Fables au Soleil Levant

Une cigogne sous un pin, un renard près d’un torii, un oiseau blessé par la flèche d’un homme les cheveux serrés en chignon, un singe porté par la vague d’Hokusai, d’autres animaux avec en arrière plan le mont Fuji, des huttes de paille, une pagode discutent et s’adressent à nous à travers leurs semblables. Ces décors insolites entourent les gestes et les aventures de nos amis des fables de notre enfance ! Quelle surprise ! Quelques illustrateurs japonais et non des moindres se sont emparés de La Fontaine.

 

Ils apportent un second regard aux charmants dessins de Benjamin Rabier qui s’attacha à rendre vivants les récits célèbres du conteur par une personnification de leurs héros.

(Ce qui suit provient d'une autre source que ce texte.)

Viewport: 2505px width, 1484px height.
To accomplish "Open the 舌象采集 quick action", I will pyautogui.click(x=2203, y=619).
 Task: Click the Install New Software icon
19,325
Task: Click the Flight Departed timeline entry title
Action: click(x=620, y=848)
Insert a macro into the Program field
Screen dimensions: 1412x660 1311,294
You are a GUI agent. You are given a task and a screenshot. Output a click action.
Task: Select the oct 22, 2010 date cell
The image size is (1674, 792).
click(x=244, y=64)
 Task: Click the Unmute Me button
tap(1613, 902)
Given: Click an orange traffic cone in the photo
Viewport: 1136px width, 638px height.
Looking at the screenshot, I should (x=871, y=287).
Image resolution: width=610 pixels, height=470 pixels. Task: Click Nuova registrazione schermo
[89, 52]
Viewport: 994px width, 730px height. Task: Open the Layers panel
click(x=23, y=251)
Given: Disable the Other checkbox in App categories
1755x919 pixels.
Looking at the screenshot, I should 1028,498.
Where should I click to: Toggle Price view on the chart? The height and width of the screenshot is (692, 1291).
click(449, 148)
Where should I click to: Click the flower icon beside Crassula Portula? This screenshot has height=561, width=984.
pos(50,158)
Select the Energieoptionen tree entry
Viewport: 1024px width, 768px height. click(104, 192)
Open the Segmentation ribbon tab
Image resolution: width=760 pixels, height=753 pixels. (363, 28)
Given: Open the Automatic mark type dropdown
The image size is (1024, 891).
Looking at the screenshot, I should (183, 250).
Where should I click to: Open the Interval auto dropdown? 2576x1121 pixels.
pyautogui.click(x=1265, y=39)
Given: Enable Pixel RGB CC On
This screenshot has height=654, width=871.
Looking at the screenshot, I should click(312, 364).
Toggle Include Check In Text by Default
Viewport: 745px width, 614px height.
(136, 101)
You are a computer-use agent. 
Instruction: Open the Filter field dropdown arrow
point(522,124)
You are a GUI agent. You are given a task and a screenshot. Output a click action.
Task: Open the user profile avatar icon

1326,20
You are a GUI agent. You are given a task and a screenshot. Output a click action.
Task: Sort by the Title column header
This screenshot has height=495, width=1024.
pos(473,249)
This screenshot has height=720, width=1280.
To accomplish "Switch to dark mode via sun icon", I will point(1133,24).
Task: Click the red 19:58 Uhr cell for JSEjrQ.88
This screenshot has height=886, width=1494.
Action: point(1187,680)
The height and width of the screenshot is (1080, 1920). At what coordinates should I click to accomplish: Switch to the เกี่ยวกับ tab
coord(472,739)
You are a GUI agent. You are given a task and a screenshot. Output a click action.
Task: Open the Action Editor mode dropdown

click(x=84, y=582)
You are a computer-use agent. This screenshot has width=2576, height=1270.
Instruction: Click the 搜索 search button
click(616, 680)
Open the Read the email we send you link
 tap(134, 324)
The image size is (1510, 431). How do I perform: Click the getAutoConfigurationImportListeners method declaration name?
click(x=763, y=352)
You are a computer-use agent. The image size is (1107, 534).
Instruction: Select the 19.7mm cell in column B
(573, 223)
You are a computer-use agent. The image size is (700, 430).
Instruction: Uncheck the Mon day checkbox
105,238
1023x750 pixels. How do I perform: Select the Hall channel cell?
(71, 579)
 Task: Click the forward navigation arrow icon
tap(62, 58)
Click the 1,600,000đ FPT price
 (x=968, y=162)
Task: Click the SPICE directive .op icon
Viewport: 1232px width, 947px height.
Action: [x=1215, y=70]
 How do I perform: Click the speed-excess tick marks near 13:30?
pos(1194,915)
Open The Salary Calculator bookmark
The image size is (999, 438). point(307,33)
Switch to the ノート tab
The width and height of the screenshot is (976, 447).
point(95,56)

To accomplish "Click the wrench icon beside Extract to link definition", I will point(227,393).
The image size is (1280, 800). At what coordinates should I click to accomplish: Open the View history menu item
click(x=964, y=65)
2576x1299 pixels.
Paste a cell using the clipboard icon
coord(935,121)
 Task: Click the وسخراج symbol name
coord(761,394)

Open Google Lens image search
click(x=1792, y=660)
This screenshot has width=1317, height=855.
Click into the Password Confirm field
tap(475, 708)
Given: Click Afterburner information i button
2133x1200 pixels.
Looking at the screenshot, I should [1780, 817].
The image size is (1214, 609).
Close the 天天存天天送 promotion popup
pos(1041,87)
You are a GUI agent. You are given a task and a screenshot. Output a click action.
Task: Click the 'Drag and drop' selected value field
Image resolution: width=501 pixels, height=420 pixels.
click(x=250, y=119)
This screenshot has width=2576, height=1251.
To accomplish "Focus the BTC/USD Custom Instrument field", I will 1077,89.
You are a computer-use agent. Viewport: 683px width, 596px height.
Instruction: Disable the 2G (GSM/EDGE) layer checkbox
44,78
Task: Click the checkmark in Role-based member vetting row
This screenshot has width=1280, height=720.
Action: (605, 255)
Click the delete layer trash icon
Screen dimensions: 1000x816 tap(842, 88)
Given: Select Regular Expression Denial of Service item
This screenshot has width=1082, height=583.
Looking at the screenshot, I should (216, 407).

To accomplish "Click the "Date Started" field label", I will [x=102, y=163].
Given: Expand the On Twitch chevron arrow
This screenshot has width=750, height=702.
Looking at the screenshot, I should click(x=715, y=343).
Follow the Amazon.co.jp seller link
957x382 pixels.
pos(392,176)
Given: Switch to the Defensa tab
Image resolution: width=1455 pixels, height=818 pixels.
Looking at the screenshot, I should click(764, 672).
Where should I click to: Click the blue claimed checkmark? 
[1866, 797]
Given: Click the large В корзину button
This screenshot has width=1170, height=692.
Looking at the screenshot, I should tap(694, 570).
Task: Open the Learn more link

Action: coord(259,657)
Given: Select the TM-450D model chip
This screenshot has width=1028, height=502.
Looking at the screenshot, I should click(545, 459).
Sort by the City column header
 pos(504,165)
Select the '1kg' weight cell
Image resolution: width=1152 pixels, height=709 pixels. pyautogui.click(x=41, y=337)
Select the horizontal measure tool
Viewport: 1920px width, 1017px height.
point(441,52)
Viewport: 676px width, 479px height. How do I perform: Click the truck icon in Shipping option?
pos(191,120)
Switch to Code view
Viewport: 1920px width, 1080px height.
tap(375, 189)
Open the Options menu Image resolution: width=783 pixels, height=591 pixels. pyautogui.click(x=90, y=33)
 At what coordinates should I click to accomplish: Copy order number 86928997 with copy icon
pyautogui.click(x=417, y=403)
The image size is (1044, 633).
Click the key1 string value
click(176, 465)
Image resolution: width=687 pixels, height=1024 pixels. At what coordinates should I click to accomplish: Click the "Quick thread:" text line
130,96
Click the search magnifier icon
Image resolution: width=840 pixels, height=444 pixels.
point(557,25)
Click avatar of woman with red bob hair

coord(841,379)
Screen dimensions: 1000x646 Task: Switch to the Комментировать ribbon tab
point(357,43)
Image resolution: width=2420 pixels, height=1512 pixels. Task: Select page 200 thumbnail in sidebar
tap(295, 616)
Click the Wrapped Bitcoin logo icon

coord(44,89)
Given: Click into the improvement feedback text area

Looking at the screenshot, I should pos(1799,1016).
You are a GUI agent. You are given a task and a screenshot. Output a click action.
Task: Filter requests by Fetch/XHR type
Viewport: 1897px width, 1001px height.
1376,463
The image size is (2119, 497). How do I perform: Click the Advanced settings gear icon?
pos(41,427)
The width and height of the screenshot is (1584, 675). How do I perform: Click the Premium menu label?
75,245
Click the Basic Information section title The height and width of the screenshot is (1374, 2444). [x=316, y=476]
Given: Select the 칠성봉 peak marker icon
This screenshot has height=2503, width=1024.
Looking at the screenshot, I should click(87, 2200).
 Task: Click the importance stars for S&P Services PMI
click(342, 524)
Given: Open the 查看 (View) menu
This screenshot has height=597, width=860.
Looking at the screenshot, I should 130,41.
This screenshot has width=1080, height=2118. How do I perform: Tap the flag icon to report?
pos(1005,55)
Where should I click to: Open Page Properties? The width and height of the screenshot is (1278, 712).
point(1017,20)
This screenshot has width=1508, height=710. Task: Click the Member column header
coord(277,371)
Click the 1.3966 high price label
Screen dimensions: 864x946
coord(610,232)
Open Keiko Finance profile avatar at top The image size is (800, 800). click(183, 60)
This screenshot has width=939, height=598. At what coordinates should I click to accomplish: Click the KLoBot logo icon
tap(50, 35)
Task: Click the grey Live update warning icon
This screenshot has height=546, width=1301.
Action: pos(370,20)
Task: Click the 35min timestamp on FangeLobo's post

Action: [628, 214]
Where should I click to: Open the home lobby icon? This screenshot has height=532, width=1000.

Ces maîtres de l’estampe que sont Kajita Hanko (1870-1919), Kano Tomonobou (1843-1912) ou encore Kawa-nabé Kiyo-soui  revisitent les textes avec le savoir qui est le leur, c'est-à-dire l’héritage esthétique de la tradition nippone, cette légèreté des couleurs, la suggestion des formes, la hiérarchie des plans, la délicatesse mêlée à l’énergie, l’économie des moyens afin d’accroître la portée des images. En bas des feuilles, marque rouge bien connue, le Hanko, le sceau propre à l’artiste authentifie cette union entre des façons pour ainsi dire opposées d’exprimer la réalité.  

 

Chaque illustration offre aux poèmes du Bonhomme une nouvelle dimension, extrême-orientale bien sûr, insoupçonnée selon les critères occidentaux, inédite et comme étrangère à ces figurations si habituelles dans lesquelles grenouille, bœuf, corbeau, rat, loup et lièvre de nos contrées se meuvent, discutent, combattent, tiennent conseil, se parent et se marrent. Toutes ces scènes ont quelque chose de neuf, touchant, puissant, pétillant. Les deux cultures se rencontrent pour le meilleur, et à ce jeu des croisements, La Fontaine n’y perd pas. Il y gagne même un surcroit d’intelligence et de finesse dans la lecture de ses histoires qui deviennent encore plus universelles. On les comprend autrement, on en saisit la moralité sous un autre angle. Le transfert fonctionne, c'est-à-dire que les raffinements exotiques des kuni intègre les amabilités champêtres de nos provinces. On peut facilement imaginer les enfants de l’empire du Soleil Levant en train d’apprendre des leçons de sagesse en regardant comment un geai et un paon rivalisent, un renard essaie d’attraper des raisins trop verts, un roseau plie devant un chêne qui se déracine, une cigale crie famine devant la porte close de sa voisine la fourmi alors que la bise est venue. Les hirondelles, les taureaux,  la colombe, l’aigle semblent sortir tout droit d’un paysage tel qu’on le voit dans une estampe d’Hiroshige ou d’Utamaro. Tout est instant, éphémère et véridique. C’est une manière d’ukiyo-e pour insectes, oiseaux, poissons et autres gentilles bêtes.

 

Rappelons qu’« à partir des années 1870, commencent ainsi à être publiés au Japon de nombreux ouvrages à l’intention d’une clientèle occidentale sur place. Mais ils sont surtout destinés à l’exportation : ces livres illustrés d’estampes japonaises suscitent dès lors l’engouement des collectionneurs et amateurs d’art tant européens qu’américains. Des livres de contes populaires japonais traduits pour l’occasion arrivent alors en Occident, mais sont également exportés des ouvrages classiques de la littérature occidentale imprimés et décorés au Japon ».

 

En introduction de ce beau volume, le lecteur aura le bonheur de lire, relire, relire encore, ce qu’a écrit en 1889 Barbey d’Aurevilly, dans Les Œuvres et les Hommes, sur La Fontaine. Quelle langue, quel style, quelle galanterie de pensées serties par le brillant des mots. Un régal, un festin, comme ceux que la gens animalière s’octroie dans les fables. 

Dominique Vergnon

 

Jean de La Fontaine, Fables choisies, illustrées par les maîtres de l’estampe japonaise, 128 pages, 24x32 cm, octobre 2013, Les Editions de l’Amateur, 33 euros.